_Exercise brief_. Copy word for word the lines between the one containing "You are a computer-use" and the one containing "[x=29, y=145]", inclusive. Leave the pictures out of your copy.

[Word and element pointing entries]
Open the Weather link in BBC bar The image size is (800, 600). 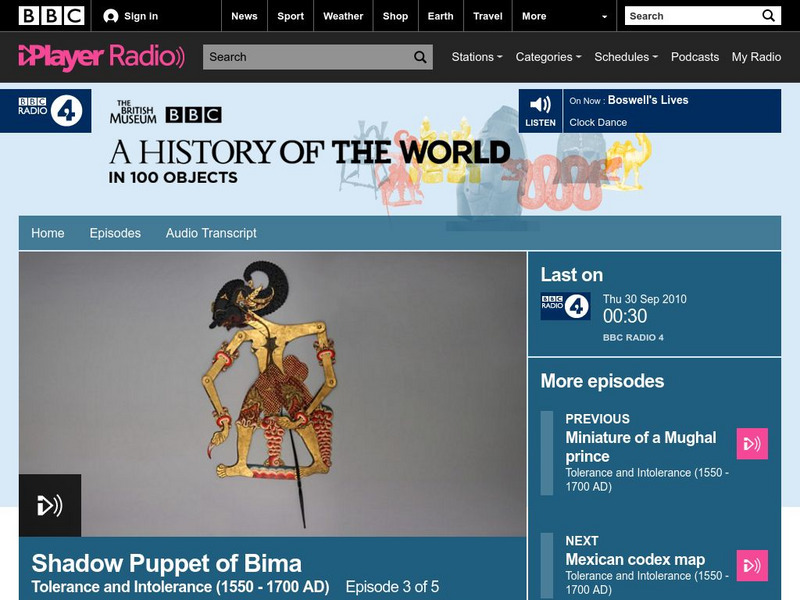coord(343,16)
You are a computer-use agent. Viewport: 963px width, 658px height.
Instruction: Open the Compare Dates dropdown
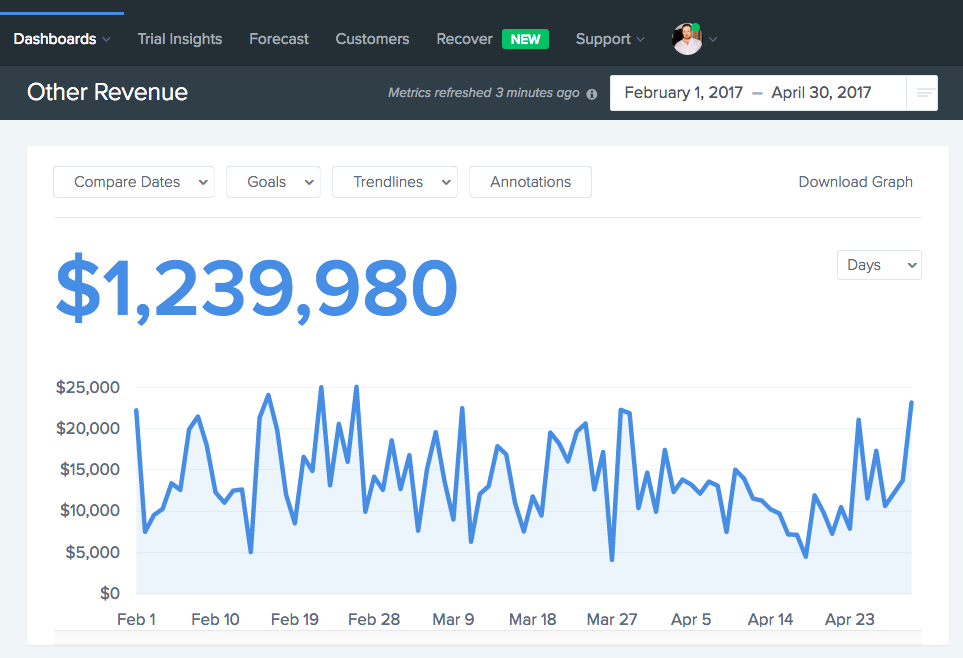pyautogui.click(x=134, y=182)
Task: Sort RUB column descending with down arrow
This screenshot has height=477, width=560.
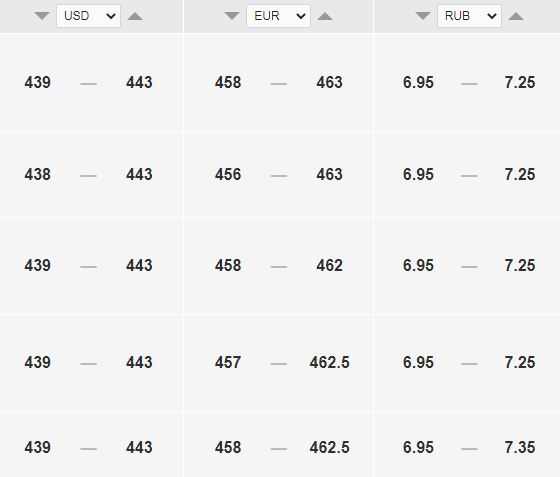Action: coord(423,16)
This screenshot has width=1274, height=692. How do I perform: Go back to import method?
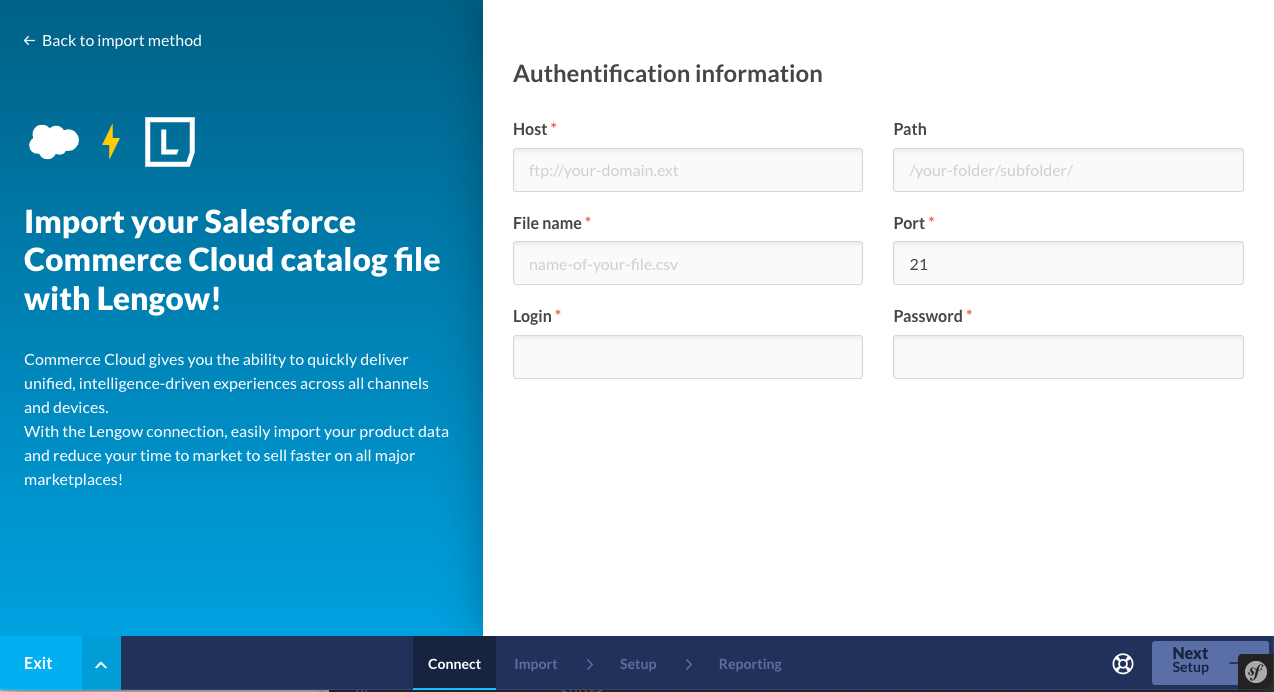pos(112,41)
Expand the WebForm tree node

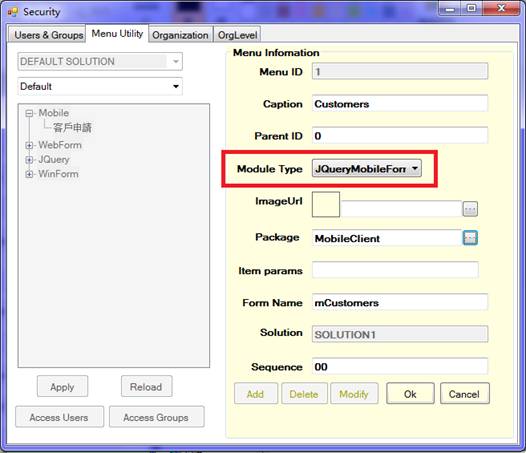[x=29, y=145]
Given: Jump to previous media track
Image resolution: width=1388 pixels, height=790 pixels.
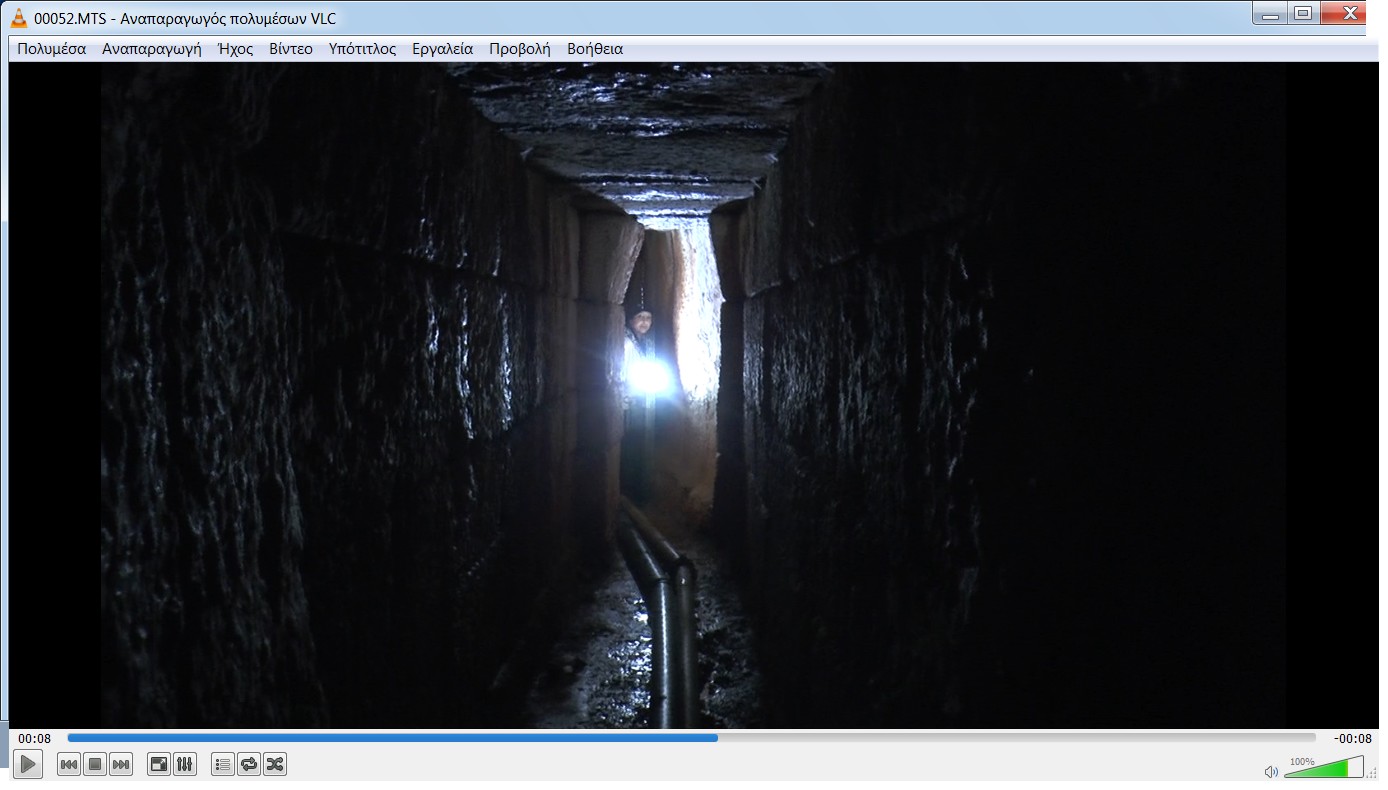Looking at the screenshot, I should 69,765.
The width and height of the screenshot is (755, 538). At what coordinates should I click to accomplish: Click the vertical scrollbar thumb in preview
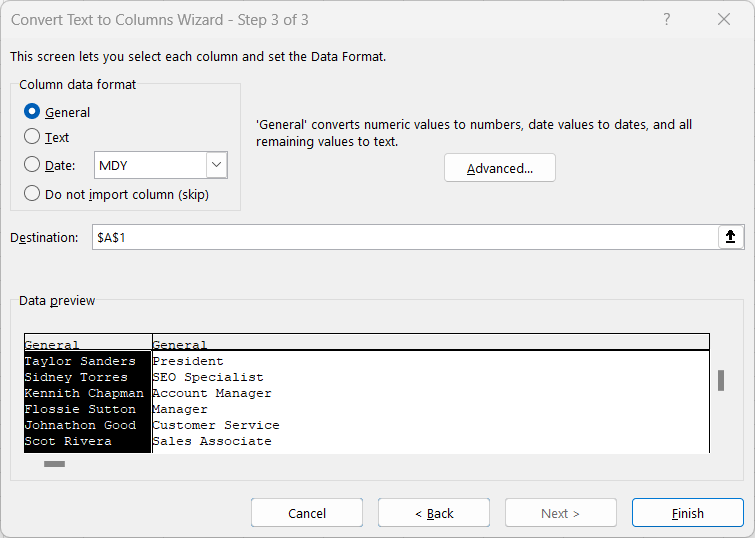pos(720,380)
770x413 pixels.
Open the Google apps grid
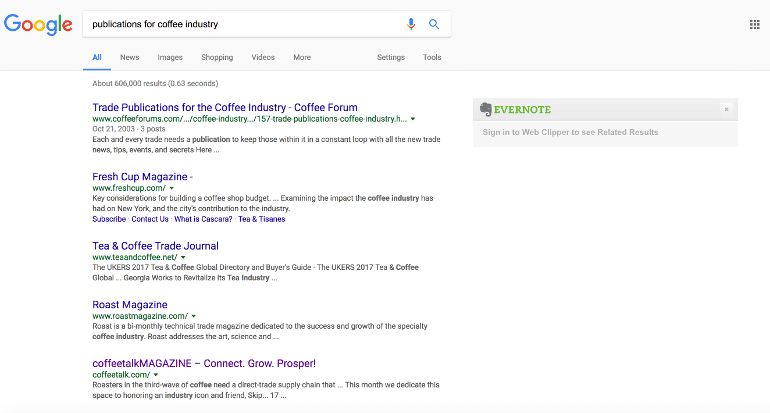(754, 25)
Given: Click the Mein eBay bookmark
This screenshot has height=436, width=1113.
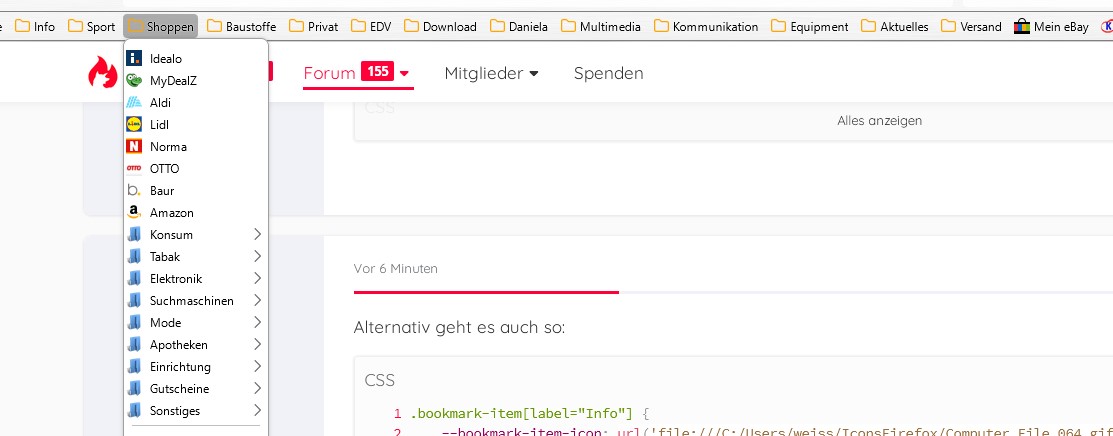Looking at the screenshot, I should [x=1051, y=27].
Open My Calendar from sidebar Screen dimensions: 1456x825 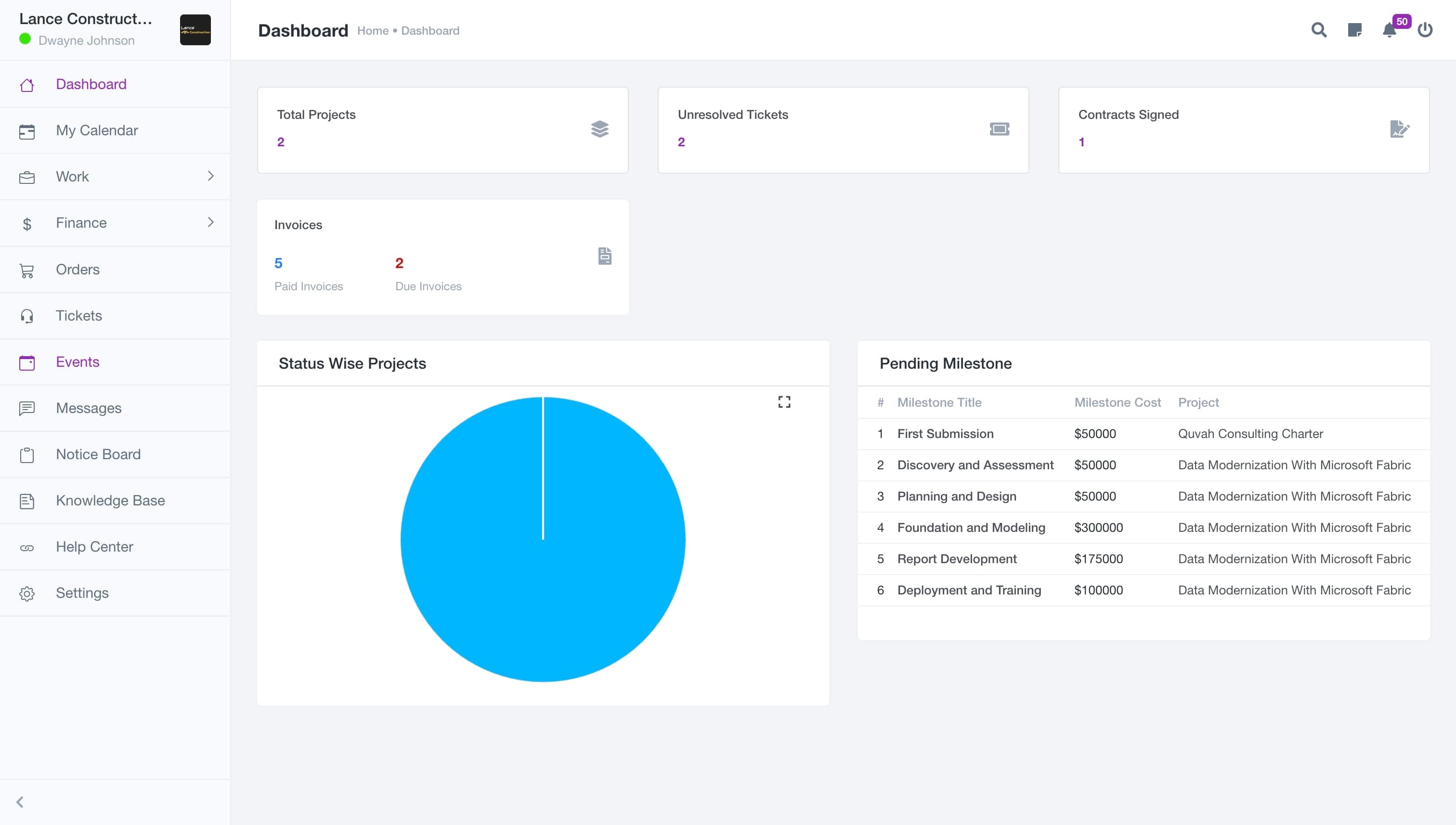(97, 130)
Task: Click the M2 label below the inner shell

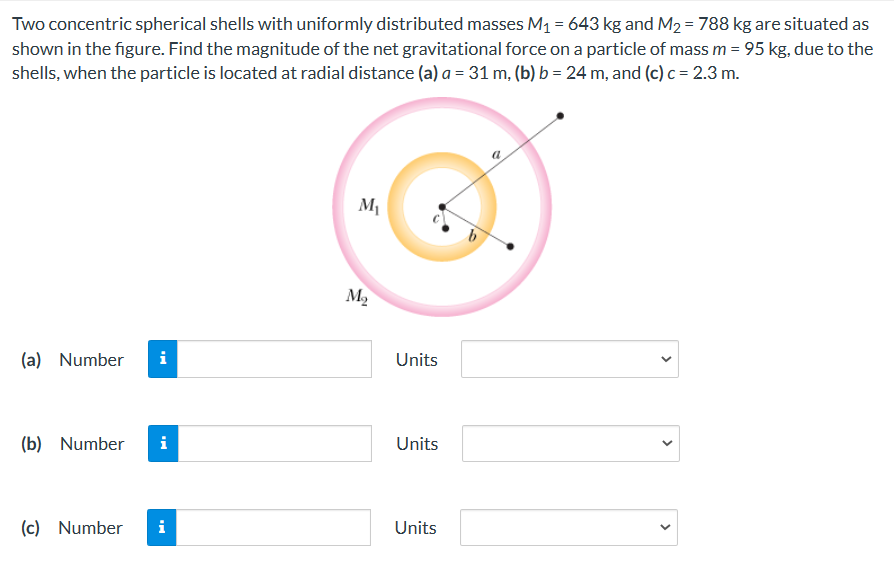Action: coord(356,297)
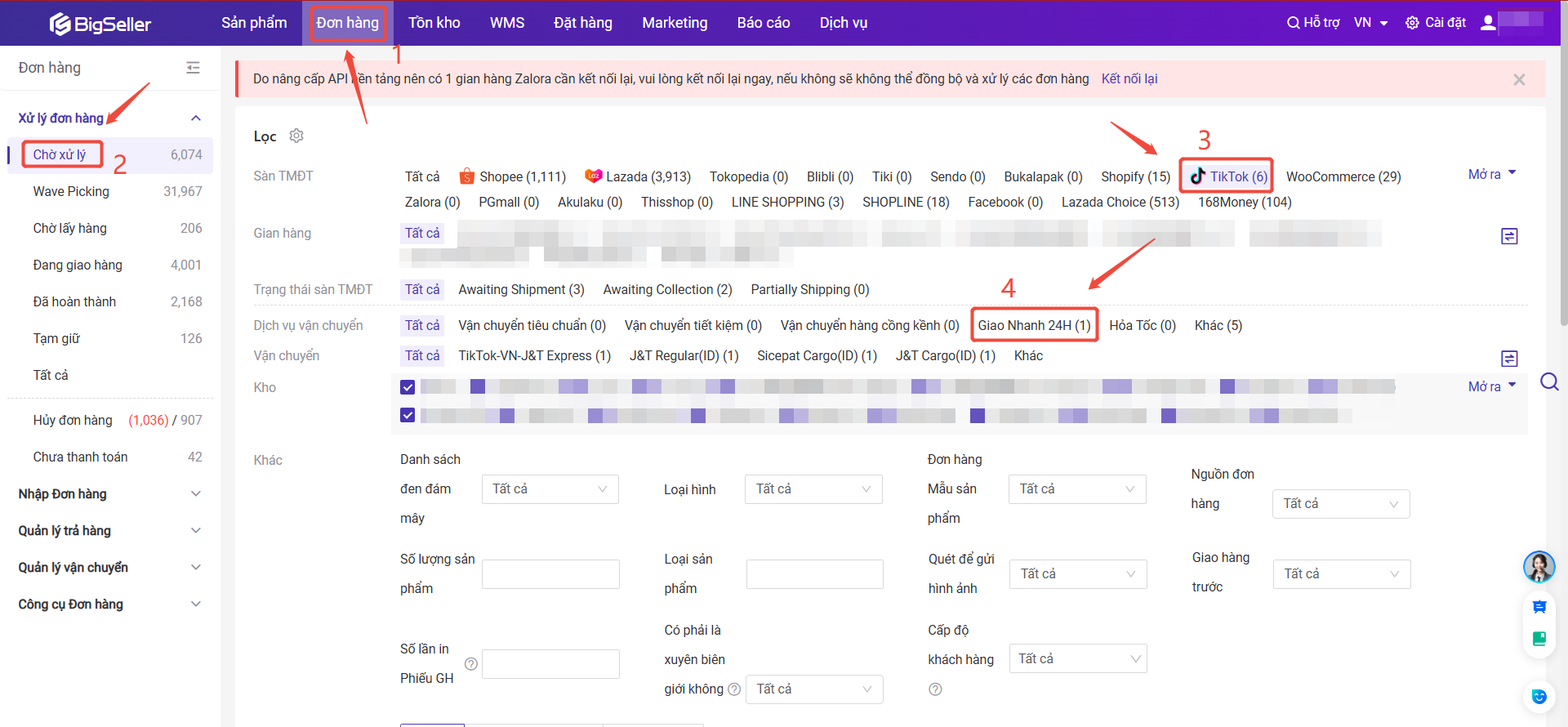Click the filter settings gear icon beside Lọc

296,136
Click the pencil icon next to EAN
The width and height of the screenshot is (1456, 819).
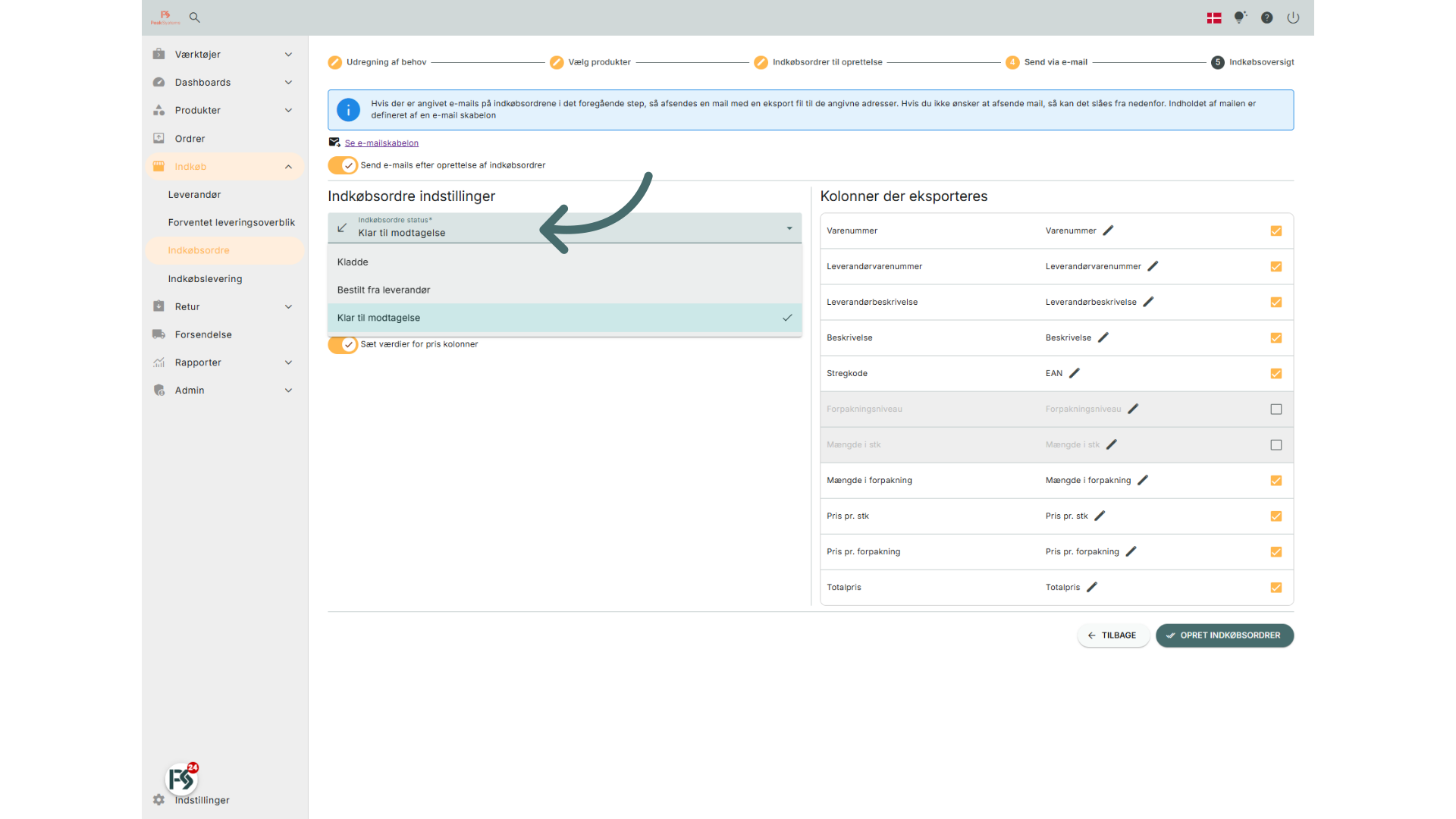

_Answer for the task_.
You are a computer-use agent. Viewport: 963px width, 658px height.
Instruction: Open the Compare Dates dropdown
pyautogui.click(x=134, y=182)
Task: Sort RUB column descending with down arrow
This screenshot has height=477, width=560.
Action: coord(423,16)
This screenshot has width=1274, height=692. How do I perform: Go back to import method?
pos(112,41)
Expand the WebForm tree node

[x=29, y=145]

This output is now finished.